Dataset excerpts:
%%
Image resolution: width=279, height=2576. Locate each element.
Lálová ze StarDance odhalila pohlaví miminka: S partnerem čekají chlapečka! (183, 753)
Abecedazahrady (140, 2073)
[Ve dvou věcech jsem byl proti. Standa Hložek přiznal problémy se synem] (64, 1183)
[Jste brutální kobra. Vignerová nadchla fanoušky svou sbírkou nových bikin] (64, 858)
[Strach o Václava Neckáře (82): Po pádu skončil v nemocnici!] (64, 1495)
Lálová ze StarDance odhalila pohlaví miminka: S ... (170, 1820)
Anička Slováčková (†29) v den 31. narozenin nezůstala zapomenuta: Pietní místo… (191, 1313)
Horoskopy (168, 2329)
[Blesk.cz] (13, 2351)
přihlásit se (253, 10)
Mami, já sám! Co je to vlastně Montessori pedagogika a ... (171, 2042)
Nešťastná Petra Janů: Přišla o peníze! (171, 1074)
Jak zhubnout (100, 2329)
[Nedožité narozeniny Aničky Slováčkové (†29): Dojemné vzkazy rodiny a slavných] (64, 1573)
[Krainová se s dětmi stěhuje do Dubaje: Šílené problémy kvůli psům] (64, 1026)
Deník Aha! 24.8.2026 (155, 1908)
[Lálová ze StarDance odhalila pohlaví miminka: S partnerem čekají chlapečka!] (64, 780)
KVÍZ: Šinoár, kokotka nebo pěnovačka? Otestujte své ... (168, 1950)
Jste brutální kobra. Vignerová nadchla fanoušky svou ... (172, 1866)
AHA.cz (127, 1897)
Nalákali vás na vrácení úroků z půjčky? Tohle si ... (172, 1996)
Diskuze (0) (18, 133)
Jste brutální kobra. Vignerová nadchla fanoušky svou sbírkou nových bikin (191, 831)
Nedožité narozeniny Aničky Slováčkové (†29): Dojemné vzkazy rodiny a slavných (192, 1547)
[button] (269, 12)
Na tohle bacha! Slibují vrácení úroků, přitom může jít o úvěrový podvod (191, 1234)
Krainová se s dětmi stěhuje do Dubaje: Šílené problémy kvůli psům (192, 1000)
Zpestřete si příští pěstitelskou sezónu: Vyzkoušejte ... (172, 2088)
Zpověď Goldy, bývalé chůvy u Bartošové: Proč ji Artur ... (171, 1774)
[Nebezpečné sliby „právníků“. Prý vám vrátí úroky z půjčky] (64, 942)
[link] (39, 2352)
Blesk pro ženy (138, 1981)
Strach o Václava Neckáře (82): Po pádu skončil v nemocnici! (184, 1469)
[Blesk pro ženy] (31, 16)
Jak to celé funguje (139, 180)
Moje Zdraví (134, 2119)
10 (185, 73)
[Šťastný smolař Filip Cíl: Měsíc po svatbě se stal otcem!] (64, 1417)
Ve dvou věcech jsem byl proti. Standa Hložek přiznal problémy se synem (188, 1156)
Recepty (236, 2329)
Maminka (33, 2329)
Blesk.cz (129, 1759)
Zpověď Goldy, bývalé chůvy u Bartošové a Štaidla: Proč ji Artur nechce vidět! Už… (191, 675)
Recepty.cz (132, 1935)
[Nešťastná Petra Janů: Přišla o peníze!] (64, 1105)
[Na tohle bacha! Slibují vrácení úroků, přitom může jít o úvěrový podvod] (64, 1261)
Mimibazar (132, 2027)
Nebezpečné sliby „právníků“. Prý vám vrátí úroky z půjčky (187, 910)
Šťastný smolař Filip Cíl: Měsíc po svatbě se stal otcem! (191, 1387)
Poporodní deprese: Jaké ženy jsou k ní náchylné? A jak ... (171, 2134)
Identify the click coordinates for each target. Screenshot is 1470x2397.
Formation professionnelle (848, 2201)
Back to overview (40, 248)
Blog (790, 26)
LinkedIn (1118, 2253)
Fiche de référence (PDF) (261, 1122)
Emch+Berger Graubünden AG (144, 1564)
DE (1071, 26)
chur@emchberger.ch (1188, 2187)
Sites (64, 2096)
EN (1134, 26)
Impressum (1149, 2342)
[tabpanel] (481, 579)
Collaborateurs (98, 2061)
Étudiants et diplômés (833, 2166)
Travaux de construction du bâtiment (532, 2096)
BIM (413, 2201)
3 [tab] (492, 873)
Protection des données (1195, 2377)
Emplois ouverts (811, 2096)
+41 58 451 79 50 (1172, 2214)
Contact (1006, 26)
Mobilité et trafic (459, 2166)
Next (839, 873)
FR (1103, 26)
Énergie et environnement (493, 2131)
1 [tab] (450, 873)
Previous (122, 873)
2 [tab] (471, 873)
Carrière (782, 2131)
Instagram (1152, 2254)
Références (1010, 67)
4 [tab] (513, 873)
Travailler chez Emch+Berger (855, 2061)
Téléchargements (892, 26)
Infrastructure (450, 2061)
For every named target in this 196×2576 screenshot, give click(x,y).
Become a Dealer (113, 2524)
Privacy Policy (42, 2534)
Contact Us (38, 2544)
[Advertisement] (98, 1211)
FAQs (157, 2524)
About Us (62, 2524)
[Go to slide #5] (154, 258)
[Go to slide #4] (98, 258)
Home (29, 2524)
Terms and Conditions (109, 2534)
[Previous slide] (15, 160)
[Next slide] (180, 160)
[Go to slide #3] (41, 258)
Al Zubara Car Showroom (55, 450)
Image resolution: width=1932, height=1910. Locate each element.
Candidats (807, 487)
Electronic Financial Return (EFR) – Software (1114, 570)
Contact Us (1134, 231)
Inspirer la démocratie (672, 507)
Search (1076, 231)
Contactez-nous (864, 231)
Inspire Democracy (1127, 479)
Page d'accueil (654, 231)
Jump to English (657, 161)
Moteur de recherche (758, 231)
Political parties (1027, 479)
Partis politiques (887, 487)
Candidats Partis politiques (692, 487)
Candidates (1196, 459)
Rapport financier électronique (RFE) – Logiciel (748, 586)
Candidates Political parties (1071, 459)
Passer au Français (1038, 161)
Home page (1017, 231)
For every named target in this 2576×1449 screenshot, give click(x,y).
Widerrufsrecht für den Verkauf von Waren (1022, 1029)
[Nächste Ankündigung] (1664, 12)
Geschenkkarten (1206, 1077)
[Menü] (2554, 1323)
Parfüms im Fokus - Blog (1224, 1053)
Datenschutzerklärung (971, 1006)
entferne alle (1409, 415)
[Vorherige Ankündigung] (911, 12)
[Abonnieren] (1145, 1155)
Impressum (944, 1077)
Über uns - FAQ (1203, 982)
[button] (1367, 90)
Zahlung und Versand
%%
ASSIGNMENT — Each line above must be retyped exactly.

OUTPUT OF THE TASK —
Image resolution: width=279, height=2576. Locate each element.
Lálová ze StarDance odhalila pohlaví miminka: S partnerem čekají chlapečka! (183, 753)
Abecedazahrady (140, 2073)
[Ve dvou věcech jsem byl proti. Standa Hložek přiznal problémy se synem] (64, 1183)
[Jste brutální kobra. Vignerová nadchla fanoušky svou sbírkou nových bikin] (64, 858)
[Strach o Václava Neckáře (82): Po pádu skončil v nemocnici!] (64, 1495)
Lálová ze StarDance odhalila pohlaví miminka: S ... (170, 1820)
Anička Slováčková (†29) v den 31. narozenin nezůstala zapomenuta: Pietní místo… (191, 1313)
Horoskopy (168, 2329)
[Blesk.cz] (13, 2351)
přihlásit se (253, 10)
Mami, já sám! Co je to vlastně Montessori pedagogika a ... (171, 2042)
Nešťastná Petra Janů: Přišla o peníze! (171, 1074)
Jak zhubnout (100, 2329)
[Nedožité narozeniny Aničky Slováčkové (†29): Dojemné vzkazy rodiny a slavných] (64, 1573)
[Krainová se s dětmi stěhuje do Dubaje: Šílené problémy kvůli psům] (64, 1026)
Deník Aha! 24.8.2026 (155, 1908)
[Lálová ze StarDance odhalila pohlaví miminka: S partnerem čekají chlapečka!] (64, 780)
KVÍZ: Šinoár, kokotka nebo pěnovačka? Otestujte své ... (168, 1950)
Jste brutální kobra. Vignerová nadchla fanoušky svou ... (172, 1866)
AHA.cz (127, 1897)
Nalákali vás na vrácení úroků z půjčky? Tohle si ... (172, 1996)
Diskuze (0) (18, 133)
Jste brutální kobra. Vignerová nadchla fanoušky svou sbírkou nových bikin (191, 831)
Nedožité narozeniny Aničky Slováčkové (†29): Dojemné vzkazy rodiny a slavných (192, 1547)
[button] (269, 12)
Na tohle bacha! Slibují vrácení úroků, přitom může jít o úvěrový podvod (191, 1234)
Krainová se s dětmi stěhuje do Dubaje: Šílené problémy kvůli psům (192, 1000)
Zpestřete si příští pěstitelskou sezónu: Vyzkoušejte ... (172, 2088)
Zpověď Goldy, bývalé chůvy u Bartošové: Proč ji Artur ... (171, 1774)
[Nebezpečné sliby „právníků“. Prý vám vrátí úroky z půjčky] (64, 942)
[link] (39, 2352)
Blesk pro ženy (138, 1981)
Strach o Václava Neckáře (82): Po pádu skončil v nemocnici! (184, 1469)
[Blesk pro ženy] (31, 16)
Jak to celé funguje (139, 180)
Moje Zdraví (134, 2119)
10 (185, 73)
[Šťastný smolař Filip Cíl: Měsíc po svatbě se stal otcem!] (64, 1417)
Ve dvou věcech jsem byl proti. Standa Hložek přiznal problémy se synem (188, 1156)
Recepty (236, 2329)
Maminka (33, 2329)
Blesk.cz (129, 1759)
Zpověď Goldy, bývalé chůvy u Bartošové a Štaidla: Proč ji Artur nechce vidět! Už… (191, 675)
Recepty.cz (132, 1935)
[Nešťastná Petra Janů: Přišla o peníze!] (64, 1105)
[Na tohle bacha! Slibují vrácení úroků, přitom může jít o úvěrový podvod] (64, 1261)
Mimibazar (132, 2027)
Nebezpečné sliby „právníků“. Prý vám vrátí úroky z půjčky (187, 910)
Šťastný smolař Filip Cíl: Měsíc po svatbě se stal otcem! (191, 1387)
Poporodní deprese: Jaké ženy jsou k ní náchylné? A jak ... (171, 2134)
Identify the click coordinates for each target. Screenshot is 1470x2397.
Formation professionnelle (848, 2201)
Back to overview (40, 248)
Blog (790, 26)
LinkedIn (1118, 2253)
Fiche de référence (PDF) (261, 1122)
Emch+Berger Graubünden AG (144, 1564)
DE (1071, 26)
chur@emchberger.ch (1188, 2187)
Sites (64, 2096)
EN (1134, 26)
Impressum (1149, 2342)
[tabpanel] (481, 579)
Collaborateurs (98, 2061)
Étudiants et diplômés (833, 2166)
Travaux de construction du bâtiment (532, 2096)
BIM (413, 2201)
3 [tab] (492, 873)
Protection des données (1195, 2377)
Emplois ouverts (811, 2096)
+41 58 451 79 50 (1172, 2214)
Contact (1006, 26)
Mobilité et trafic (459, 2166)
Next (839, 873)
FR (1103, 26)
Énergie et environnement (493, 2131)
1 [tab] (450, 873)
Previous (122, 873)
2 [tab] (471, 873)
Carrière (782, 2131)
Instagram (1152, 2254)
Références (1010, 67)
4 [tab] (513, 873)
Travailler chez Emch+Berger (855, 2061)
Téléchargements (892, 26)
Infrastructure (450, 2061)
For every named target in this 196×2576 screenshot, give click(x,y).
Become a Dealer (113, 2524)
Privacy Policy (42, 2534)
Contact Us (38, 2544)
[Advertisement] (98, 1211)
FAQs (157, 2524)
About Us (62, 2524)
[Go to slide #5] (154, 258)
[Go to slide #4] (98, 258)
Home (29, 2524)
Terms and Conditions (109, 2534)
[Previous slide] (15, 160)
[Next slide] (180, 160)
[Go to slide #3] (41, 258)
Al Zubara Car Showroom (55, 450)
Image resolution: width=1932, height=1910. Locate each element.
Candidats (807, 487)
Electronic Financial Return (EFR) – Software (1114, 570)
Contact Us (1134, 231)
Inspirer la démocratie (672, 507)
Search (1076, 231)
Contactez-nous (864, 231)
Inspire Democracy (1127, 479)
Page d'accueil (654, 231)
Jump to English (657, 161)
Moteur de recherche (758, 231)
Political parties (1027, 479)
Partis politiques (887, 487)
Candidats Partis politiques (692, 487)
Candidates (1196, 459)
Rapport financier électronique (RFE) – Logiciel (748, 586)
Candidates Political parties (1071, 459)
Passer au Français (1038, 161)
Home page (1017, 231)
For every named target in this 2576×1449 screenshot, give click(x,y).
Widerrufsrecht für den Verkauf von Waren (1022, 1029)
[Nächste Ankündigung] (1664, 12)
Geschenkkarten (1206, 1077)
[Menü] (2554, 1323)
Parfüms im Fokus - Blog (1224, 1053)
Datenschutzerklärung (971, 1006)
entferne alle (1409, 415)
[Vorherige Ankündigung] (911, 12)
[Abonnieren] (1145, 1155)
Impressum (944, 1077)
Über uns - FAQ (1203, 982)
[button] (1367, 90)
Zahlung und Versand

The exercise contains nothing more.